You are viewing a plain text version of this content. The canonical link for it is here.
Posted to user@cassandra.apache.org by Chris Burroughs <ch...@gmail.com> on 2011/04/05 21:04:48 UTC

Minor Follow-up: reduced cached mem; resident set size growth

This is a minor followup to this thread which includes required context:

http://www.mail-archive.com/user@cassandra.apache.org/msg09279.html

I haven't solved the problem, but since negative results can also be
useful I thought I would share them.  Things I tried unsuccessfully (on
individual nodes except for the upgrade):

- Upgrade from Cassandra 0.6 to 0.7
- Different collectors: -XX:+UseParallelGC -XX:+UseParallelOldGC
- JNA (but not mlockall)
- Switch disk_access_mode from standard to mmap_index_only (obviously in
this case RSS is less than useful, but overall memory graph still was
bad looking like this [1]).


On #cassandra there was speculation that a large (200k) row cache may be
inducing heap fragmentation.  I have not ruled this out but have been
unable to do that in stand alone ConcurrentLinkedHashMap stress testing.
 Since turning off the row cache would be a cure worse than the disease
I have not tried that yet with a real cluster.

Future possibilities would be to get the limits set right for mlockall,
trying combinations of the above, and running without caches.

I have gc logs if anyone is interested.

[1] http://img194.imageshack.us/img194/383/2weekmem.png

Re: Minor Follow-up: reduced cached mem; resident set size growth

Posted by Chris Burroughs <ch...@gmail.com>.
On 04/05/2011 03:04 PM, Chris Burroughs wrote:

> I have gc logs if anyone is interested.

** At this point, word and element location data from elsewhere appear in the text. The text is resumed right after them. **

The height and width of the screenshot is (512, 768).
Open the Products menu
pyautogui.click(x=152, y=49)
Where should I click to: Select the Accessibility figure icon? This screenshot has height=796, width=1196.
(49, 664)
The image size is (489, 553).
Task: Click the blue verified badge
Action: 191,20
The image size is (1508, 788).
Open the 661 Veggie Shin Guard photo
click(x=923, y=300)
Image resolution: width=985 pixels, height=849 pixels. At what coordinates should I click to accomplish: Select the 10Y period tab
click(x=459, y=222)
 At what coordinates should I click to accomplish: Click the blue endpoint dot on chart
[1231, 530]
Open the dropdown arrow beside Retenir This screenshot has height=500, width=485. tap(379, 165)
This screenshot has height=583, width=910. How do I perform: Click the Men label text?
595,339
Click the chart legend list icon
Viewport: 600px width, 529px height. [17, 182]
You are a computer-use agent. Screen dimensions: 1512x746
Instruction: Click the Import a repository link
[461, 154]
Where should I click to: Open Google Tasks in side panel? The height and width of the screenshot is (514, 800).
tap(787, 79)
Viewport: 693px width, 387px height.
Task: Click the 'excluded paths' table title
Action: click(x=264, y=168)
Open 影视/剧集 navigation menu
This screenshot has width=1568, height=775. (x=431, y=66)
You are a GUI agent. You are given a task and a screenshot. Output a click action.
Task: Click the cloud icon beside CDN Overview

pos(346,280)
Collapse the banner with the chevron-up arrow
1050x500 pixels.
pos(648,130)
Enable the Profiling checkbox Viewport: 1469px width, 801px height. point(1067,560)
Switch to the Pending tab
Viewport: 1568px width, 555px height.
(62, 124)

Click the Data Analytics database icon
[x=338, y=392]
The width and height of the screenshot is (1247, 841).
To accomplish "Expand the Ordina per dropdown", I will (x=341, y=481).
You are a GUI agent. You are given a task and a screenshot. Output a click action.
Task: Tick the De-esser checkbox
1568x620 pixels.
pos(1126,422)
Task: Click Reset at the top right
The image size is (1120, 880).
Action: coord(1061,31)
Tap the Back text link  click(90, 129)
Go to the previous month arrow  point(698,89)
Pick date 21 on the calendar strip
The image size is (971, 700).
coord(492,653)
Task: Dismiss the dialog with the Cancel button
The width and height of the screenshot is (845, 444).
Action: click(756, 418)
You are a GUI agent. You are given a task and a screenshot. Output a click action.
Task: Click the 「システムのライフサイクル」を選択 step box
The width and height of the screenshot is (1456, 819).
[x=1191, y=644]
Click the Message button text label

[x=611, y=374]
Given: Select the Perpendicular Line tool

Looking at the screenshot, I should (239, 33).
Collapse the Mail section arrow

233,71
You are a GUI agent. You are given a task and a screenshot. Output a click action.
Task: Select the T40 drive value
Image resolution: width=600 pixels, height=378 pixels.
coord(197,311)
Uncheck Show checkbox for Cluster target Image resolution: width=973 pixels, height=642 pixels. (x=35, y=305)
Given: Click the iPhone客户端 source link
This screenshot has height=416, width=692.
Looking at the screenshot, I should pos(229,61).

This is from a node with standard io, jna enabled, but limits were not
set for mlockall to succeed.  One can see -/+ buffers/cache free
shrinking and the C* pid's RSS growing.


Includes several days of:
gc log
free -s
/proc/$PID/status

http://www.filefactory.com/file/ca94892/n/04-08.tar.gz

Please enjoy!  (If there is a preferred way to share the tarball let me
know.)

Re: Minor Follow-up: reduced cached mem; resident set size growth

Posted by Chris Burroughs <ch...@gmail.com>.
On 04/05/2011 04:38 PM, Peter Schuller wrote:
>> - Different collectors: -XX:+UseParallelGC -XX:+UseParallelOldGC
> 
> Unless you also removed the -XX:+UseConcMarkSweepGC I *think* it takes
> precedence, so that the above options would have no effect. I didn't
> test. In either case, did you definitely confirm CMS was no longer
> being used? (Should be pretty obvious if you ran with
> -XX:+PrintGCDetails which looks plenty different w/o CMS)
> 

More precisely, I did this:

# GC tuning options
#JVM_OPTS="$JVM_OPTS -XX:+UseParNewGC"
#JVM_OPTS="$JVM_OPTS -XX:+UseConcMarkSweepGC"
#JVM_OPTS="$JVM_OPTS -XX:+CMSParallelRemarkEnabled"
#JVM_OPTS="$JVM_OPTS -XX:SurvivorRatio=8"
#JVM_OPTS="$JVM_OPTS -XX:MaxTenuringThreshold=1"
#JVM_OPTS="$JVM_OPTS -XX:CMSInitiatingOccupancyFraction=75"
#JVM_OPTS="$JVM_OPTS -XX:+UseCMSInitiatingOccupancyOnly"
JVM_OPTS="$JVM_OPTS -XX:+UseParallelGC"
JVM_OPTS="$JVM_OPTS -XX:+UseParallelOldGC"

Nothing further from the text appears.